Expression of a selection of CCM genes under three different CO₂ concentrations and over dark/light diel cycles. A, Absolute values for transcript levels in fragments per kilobase per million (FPKM) at above ambient CO₂ (5%), ambient CO₂ (0.03%–0.05%), and sub-ambient CO₂ (0.01%–0.02%). Notably, the CCM genes highlighted here show a wide range of transcript abundances. B, Relative transcript abundance of each CCM gene. Data for A and B were derived from Fang et al. (2012). C, Relative transcript abundances in cultures grown at ambient CO₂ (0.04%) over dark/light diel cycles (units refer to hours) (Strenkert et al., 2019).

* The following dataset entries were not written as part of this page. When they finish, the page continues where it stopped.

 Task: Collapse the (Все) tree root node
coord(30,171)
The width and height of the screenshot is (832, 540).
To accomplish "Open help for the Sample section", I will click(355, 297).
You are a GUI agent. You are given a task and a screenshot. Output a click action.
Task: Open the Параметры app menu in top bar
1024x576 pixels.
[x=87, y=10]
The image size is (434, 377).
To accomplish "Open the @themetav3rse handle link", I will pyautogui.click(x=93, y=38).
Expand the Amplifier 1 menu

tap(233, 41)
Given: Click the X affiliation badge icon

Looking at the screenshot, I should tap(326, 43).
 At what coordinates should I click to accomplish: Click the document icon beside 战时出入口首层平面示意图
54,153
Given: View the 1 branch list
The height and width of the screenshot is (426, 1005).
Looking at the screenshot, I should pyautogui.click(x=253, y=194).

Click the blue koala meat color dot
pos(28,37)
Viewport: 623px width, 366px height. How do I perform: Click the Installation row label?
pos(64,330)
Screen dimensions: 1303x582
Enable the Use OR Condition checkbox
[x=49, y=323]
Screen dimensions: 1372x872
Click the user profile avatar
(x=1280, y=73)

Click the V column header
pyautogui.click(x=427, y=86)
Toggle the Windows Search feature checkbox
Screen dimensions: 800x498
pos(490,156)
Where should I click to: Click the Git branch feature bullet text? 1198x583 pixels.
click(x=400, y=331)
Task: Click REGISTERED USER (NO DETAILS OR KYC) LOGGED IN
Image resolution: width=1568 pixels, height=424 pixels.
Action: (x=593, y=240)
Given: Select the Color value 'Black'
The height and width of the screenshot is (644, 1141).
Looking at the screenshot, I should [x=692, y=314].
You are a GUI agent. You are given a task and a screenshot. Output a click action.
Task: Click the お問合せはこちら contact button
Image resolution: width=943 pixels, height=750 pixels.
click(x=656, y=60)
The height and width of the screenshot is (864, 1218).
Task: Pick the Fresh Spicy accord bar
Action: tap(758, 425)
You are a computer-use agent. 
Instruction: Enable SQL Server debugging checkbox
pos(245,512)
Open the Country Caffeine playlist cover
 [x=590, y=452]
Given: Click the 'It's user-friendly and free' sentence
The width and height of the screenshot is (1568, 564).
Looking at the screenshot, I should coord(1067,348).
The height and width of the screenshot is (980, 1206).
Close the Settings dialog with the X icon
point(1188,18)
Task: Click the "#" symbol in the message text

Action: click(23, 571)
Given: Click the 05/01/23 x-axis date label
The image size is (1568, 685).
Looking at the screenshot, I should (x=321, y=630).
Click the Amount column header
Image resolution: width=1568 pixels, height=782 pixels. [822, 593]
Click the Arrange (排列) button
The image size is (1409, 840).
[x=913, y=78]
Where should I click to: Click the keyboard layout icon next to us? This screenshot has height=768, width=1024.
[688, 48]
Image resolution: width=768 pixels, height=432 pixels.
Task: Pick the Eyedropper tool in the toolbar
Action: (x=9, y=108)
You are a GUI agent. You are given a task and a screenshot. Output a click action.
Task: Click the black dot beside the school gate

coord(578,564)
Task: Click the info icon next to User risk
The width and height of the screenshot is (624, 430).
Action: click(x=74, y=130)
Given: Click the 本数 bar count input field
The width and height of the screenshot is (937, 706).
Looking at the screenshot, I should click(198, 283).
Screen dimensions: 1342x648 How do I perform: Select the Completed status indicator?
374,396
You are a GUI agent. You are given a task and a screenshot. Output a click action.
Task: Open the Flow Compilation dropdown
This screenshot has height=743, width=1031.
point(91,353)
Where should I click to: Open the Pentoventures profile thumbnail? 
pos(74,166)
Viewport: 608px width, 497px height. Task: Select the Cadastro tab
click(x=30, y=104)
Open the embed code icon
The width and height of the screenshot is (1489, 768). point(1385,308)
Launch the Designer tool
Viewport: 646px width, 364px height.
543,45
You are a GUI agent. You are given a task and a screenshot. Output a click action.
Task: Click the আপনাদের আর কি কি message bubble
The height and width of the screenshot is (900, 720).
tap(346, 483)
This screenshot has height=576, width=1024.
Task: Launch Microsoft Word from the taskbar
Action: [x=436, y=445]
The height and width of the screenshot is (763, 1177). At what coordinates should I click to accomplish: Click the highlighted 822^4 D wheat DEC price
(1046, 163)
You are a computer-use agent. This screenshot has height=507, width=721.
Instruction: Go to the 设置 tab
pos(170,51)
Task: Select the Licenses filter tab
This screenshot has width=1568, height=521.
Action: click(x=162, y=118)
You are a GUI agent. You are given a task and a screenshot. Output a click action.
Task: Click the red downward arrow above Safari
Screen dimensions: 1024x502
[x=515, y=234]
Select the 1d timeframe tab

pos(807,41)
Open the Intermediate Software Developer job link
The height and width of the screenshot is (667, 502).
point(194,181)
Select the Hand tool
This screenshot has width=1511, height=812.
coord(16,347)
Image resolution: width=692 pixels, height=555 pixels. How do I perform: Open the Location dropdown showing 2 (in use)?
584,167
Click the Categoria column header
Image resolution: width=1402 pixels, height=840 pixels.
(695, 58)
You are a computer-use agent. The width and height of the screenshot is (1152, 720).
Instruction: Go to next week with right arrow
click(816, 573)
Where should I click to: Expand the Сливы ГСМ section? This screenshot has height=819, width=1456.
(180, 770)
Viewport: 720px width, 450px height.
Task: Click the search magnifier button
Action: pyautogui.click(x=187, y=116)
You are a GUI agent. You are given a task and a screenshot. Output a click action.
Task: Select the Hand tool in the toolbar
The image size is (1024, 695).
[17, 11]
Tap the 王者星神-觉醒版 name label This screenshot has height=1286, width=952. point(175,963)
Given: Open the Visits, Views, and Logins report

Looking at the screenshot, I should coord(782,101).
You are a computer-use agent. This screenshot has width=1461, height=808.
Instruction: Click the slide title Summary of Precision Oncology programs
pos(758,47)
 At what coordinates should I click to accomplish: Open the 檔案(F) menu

Genes are color coded according to localization and/or role in CCM function.

Figure 5

Pathway for engineering a pyrenoid-based CCM into C3 plant chloroplasts. A, A six-step strategy is shown for incorporating a minimal CCM into a C3 plant as based on the model proposed by Fei et al. (2022). For each step, the predicted leaf CO₂ assimilation rate values are based on normalized CO₂ fixation flux estimates, using an arbitrary starting value of 10 µmol CO₂ m⁻² s⁻¹ for a wild-type C3 plant, and energy cost (i.e. additional ATP per CO₂ fixed beyond that typically used in the CBB cycle). New additions in each subsequent step are highlighted in bold. A functional minimal CCM (i.e. step 6) is predicted to increase CO₂ assimilation rates by three-fold with an energetic cost of 1.3 ATP per CO₂ fixed. These values assume that native plant CA is excluded from the Rubisco matrix from step 1 and that CO₂ assimilation rates are not limited by RuBP regeneration or triose phosphate utilization limitations. B, Schematic of a reconstituted minimal pyrenoid-based CCM in a C3 plant mesophyll cell chloroplast. Elements shown include Rubisco, native CA, LCIB, EPYC1, lumenal CA (e.g. CAH3) and starch or thylakoid tethers.